According to Shaw’s vision: investors can complete compliant onboarding, invest in high-quality institutional-grade real estate assets, with much lower minimum investment amounts than traditional standards; profit distribution is transparent and directly linked to rental income.

Most importantly, assets will have real, implementable liquidity. Investors can exit their holdings through regulated secondary markets, avoiding the cumbersome processes of traditional property transactions.

However, such an ideal model remains distant. Although some sectors of physical asset tokenization have achieved faster settlement and improved liquidity, mature cases focused on real estate are still few.

Positive Signs in the Industry

Nevertheless, various signs indicate that the external environment for industry development is gradually changing.

Regulators in regions like the UAE are beginning to issue clearer rules for digital asset regulation. Companies operating under the UAE Virtual Asset Regulatory Authority (VARA), such as Tokinvest, have already launched tokenized real estate products. A series of approvals and measures related to digital securities suggest that tokenized financial products (including real estate tokens) are gradually gaining official recognition.

Meanwhile, other sectors of physical asset tokenization are gaining popularity, with increased institutional participation in areas like government bonds and liquidity funds. Major asset management firms are also ramping up their involvement, indicating that some niche sectors have reached standards recognized by institutions.

The industry’s focus of discussion has also shifted.

Shaw said, “Early projects always faced disputes over asset ownership.

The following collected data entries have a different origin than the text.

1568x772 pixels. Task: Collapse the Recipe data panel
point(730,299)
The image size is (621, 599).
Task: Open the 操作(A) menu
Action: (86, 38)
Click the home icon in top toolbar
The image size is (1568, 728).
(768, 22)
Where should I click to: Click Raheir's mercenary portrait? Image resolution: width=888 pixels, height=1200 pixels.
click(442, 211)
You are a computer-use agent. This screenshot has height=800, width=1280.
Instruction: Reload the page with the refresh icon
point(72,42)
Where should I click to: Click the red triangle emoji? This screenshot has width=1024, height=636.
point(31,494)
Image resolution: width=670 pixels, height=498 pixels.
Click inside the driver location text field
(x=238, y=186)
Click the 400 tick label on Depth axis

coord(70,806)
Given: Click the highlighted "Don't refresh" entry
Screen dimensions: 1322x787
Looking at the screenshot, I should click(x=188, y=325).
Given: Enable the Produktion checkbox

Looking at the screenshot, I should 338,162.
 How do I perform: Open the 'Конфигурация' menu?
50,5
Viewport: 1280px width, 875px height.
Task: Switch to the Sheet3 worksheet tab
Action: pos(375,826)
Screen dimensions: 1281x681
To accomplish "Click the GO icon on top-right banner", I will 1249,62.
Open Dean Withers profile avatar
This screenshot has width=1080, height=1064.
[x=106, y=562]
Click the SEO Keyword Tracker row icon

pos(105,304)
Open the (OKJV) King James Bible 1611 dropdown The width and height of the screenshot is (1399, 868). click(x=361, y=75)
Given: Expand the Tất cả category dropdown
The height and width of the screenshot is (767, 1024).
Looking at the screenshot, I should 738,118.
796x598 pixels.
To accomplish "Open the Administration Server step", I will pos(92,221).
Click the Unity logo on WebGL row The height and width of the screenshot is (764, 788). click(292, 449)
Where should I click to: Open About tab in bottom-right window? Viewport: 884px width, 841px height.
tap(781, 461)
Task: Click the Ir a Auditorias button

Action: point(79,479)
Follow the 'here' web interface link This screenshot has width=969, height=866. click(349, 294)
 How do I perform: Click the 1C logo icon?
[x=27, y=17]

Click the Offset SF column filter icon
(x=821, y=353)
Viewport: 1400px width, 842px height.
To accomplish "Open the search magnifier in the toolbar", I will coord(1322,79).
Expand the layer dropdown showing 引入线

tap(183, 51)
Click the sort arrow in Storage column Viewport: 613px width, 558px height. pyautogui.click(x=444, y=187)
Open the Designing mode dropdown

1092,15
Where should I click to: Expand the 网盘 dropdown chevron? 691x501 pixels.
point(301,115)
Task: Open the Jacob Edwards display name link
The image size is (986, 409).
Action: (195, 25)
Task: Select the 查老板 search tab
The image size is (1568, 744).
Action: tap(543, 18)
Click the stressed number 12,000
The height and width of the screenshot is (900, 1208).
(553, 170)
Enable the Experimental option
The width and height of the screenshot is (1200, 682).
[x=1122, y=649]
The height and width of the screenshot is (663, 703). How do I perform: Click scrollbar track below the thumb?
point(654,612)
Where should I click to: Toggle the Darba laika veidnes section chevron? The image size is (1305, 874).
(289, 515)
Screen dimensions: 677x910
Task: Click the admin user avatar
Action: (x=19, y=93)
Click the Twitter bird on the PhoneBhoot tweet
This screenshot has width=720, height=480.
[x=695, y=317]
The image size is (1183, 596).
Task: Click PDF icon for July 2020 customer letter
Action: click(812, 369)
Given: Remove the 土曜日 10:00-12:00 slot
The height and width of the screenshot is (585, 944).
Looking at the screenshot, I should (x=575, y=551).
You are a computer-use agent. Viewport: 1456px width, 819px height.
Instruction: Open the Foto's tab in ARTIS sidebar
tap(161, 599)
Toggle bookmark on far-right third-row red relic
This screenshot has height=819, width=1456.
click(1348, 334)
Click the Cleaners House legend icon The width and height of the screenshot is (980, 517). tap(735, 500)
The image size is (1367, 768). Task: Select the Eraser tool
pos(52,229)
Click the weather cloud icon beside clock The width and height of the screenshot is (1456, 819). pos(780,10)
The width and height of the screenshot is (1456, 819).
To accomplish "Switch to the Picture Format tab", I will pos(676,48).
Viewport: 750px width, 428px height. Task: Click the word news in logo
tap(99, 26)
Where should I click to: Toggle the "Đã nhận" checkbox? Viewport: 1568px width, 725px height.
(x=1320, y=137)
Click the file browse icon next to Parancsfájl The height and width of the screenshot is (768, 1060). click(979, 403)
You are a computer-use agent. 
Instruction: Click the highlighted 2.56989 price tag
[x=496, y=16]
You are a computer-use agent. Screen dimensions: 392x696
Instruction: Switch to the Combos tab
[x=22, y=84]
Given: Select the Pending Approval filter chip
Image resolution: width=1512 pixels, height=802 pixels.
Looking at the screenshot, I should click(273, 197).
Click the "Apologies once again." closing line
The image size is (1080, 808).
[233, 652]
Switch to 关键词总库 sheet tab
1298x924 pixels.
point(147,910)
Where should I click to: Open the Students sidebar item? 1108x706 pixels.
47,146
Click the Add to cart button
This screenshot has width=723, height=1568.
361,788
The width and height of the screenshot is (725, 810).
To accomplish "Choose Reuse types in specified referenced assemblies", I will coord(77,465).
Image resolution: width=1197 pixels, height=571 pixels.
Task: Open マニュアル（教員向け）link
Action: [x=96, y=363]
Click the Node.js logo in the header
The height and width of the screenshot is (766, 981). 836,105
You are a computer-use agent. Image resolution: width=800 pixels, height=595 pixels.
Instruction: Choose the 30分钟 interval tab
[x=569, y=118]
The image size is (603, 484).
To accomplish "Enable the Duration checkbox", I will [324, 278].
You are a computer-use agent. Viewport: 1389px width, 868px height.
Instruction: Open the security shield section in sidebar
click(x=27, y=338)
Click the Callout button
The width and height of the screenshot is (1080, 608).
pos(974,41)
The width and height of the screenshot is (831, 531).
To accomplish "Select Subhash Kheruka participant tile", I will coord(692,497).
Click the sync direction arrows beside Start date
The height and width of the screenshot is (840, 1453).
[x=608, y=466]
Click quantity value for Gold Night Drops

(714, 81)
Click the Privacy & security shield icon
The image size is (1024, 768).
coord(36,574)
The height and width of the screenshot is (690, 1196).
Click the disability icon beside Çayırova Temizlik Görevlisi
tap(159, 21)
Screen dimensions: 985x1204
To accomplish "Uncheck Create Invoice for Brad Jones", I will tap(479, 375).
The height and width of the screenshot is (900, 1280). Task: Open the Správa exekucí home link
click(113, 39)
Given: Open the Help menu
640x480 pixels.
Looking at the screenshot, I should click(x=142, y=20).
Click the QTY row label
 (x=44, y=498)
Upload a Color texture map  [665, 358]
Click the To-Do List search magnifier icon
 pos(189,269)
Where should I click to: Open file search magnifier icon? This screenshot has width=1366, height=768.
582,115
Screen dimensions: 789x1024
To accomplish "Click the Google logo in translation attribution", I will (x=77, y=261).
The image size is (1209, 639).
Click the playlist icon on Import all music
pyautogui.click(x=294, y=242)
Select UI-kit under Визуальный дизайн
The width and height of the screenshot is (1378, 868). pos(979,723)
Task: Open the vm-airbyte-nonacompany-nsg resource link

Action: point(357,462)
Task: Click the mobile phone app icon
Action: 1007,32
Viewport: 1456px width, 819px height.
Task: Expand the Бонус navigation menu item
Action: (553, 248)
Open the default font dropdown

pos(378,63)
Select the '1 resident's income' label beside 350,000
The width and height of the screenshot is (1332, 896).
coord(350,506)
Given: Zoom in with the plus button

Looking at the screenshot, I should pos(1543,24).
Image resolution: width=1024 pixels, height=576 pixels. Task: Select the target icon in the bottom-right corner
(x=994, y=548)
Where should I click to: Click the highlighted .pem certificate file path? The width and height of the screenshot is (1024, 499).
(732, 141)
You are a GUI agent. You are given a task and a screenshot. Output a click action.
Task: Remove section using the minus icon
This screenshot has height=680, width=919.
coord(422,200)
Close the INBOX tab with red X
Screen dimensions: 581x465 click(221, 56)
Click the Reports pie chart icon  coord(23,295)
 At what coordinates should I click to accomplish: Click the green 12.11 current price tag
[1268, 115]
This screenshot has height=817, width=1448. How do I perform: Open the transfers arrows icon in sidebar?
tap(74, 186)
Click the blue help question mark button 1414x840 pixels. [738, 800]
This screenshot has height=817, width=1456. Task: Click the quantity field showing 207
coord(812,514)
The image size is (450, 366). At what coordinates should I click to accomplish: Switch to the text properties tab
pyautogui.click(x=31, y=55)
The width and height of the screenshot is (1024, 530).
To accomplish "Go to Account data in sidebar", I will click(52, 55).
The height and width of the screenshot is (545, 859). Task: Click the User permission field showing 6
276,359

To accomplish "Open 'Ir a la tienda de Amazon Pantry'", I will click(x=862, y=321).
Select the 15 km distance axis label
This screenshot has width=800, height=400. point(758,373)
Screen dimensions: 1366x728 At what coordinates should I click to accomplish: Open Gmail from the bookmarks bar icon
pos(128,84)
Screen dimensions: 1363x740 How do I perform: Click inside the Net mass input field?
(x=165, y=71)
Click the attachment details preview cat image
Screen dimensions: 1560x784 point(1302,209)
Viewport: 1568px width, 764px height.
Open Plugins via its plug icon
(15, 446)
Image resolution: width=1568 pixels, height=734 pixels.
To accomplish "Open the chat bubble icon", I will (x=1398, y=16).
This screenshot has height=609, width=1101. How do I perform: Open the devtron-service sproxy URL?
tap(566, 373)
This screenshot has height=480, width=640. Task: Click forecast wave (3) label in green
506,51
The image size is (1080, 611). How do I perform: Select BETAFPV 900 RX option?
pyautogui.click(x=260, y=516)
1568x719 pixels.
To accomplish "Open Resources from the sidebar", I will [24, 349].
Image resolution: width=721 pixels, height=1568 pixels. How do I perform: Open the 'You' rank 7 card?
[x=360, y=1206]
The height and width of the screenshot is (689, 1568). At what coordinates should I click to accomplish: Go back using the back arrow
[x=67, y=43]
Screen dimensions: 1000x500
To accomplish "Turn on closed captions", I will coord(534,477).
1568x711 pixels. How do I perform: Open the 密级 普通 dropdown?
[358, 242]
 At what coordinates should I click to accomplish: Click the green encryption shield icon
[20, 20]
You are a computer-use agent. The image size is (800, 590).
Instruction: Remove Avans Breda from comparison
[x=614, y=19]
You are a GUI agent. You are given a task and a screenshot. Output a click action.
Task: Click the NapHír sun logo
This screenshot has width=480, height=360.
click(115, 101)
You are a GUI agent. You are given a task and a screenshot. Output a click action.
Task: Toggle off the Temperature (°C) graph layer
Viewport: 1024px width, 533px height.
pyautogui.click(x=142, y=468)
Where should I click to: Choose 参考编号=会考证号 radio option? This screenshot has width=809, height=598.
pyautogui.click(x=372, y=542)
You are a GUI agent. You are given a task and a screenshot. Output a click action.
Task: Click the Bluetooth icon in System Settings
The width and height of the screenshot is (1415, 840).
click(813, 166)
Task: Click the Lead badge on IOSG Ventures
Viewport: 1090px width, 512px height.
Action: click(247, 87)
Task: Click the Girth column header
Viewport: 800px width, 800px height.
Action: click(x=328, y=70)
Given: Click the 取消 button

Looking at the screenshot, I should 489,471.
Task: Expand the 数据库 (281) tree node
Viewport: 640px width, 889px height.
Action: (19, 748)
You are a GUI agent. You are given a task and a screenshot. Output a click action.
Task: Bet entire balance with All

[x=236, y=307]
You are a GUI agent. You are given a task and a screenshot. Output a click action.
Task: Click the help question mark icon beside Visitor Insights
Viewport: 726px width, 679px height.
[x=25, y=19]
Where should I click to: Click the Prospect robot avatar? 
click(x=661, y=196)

Investors keep asking: what rights do I actually own? How are these rights protected by law? And in the past, satisfactory answers were elusive.” Now, the industry is directly confronting and working to resolve this core issue.

Investment Value Still Needs Validation

From an investment perspective, real estate tokenization does not generate entirely new sources of income. Its core value lies in optimizing existing real estate assets’ investment thresholds, operational efficiency, and liquidity.

Shaw stated, “Real estate tokens represent the holder’s rights to tangible properties that can generate stable income, with genuine and legal rights.”

This definition is crucial because it relies on actual income to create value in a sustainable manner, distinguishing it from models that depend solely on market narratives or secondary market speculation.

Even so, to attract large-scale institutional capital, the tokenized real estate model must demonstrate tangible competitive advantages.

Crowther believed, “To gain mainstream capital’s favor, real estate tokenization must prove it has real economic value, not just technological innovation. Currently, most related frameworks are just more complex versions of existing real estate investment models.”

Future Development Trends

The next stage of real estate tokenization will no longer compete on the number of new projects or tokens issued, but on actual operational results.

Shaw said, “Institutions won’t jump in just based on a white paper. They will only act once they see platforms achieving scaled, compliant operations with traceable, auditable full operational records.”

This is the current industry’s key hurdle.

In the coming period, the degree of regulatory rule refinement and the actual performance of platform operations will determine whether this “infrastructure-first” development approach can realize its initial vision.

If successful, real estate tokenization will gradually approach its original ideal blueprint; if stagnating, the gap between industry ideals and reality will persist.

Ultimately, the technology itself is no longer the obstacle; the real bottlenecks are infrastructure and compliance systems.